Merhaba arkadaşlar. Ben Ankara’dan bir meslek lisesi öğrencisiyim. Sizlere bu sene katıldığım 1 Mayıs günüyle ilgili duygu ve düşüncelerimi aktaracağım. Dediğim gibi ben bir meslek lisesinde okuyorum ve tabi ki geleceğin işçisi olarak eğitiliyorum. Patronlar işçilere karşı nasıl davranıyorsa okulumuzda da bize öyle davranılıyor. Yani bizim okulda da çok haksızlık var. Sanki bizi bugünden haksızlıklara alıştırmaya çalışıyorlar. İşte ben bu sene ilk 1 Mayıs’ıma işçi sınıfının tüm talepleriyle beraber biz meslek lisesi öğrencilerinin de taleplerini haykırmak için gittim.
1 Mayıs’ta içinde bulunduğumuz OHAL koşullarına rağmen binlerce insan meydanlara aktı. Çürümüş olan kapitalist düzene öfkesini haykırmak, dosta düşmana sesini duyurmak için dünyanın her yerinden farklı dilden, farklı ırktan, farklı kimlikten işçiler meydanları doldurdu.
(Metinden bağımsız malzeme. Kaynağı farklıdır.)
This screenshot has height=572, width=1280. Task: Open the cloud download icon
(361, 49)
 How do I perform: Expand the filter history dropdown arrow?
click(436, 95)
Türkiye’de de işçi sınıfı sesini duyurmak için meydandaydı. Ben de o gün UİD-DER’li bir öğrenci olarak mücadele örgütümle beraber 1 Mayıs meydanına gittim ve “Artık Yeter” dedim. İlk kez katıldığım 1 Mayıs meydanından çok şey öğrenerek ve gelecek için umut dolarak ayrıldım.
Evet, o gün UİD-DER ile birlikte o meydanda olmak, sesini hep beraber dayanışma azmi ile duyurmak çok umut verici bir duyguydu. Bu duyguyu her alana taşımanın, taleplerimizi her yerde dile getirmenin, işçi sınıfının daha çok örgütlenip sömürü düzenine dur demesinin vakti gelmiştir diyorum.
YAŞASIN İŞÇİ SINIFININ DAYANIŞMASI, YAŞASIN BİR MAYIS!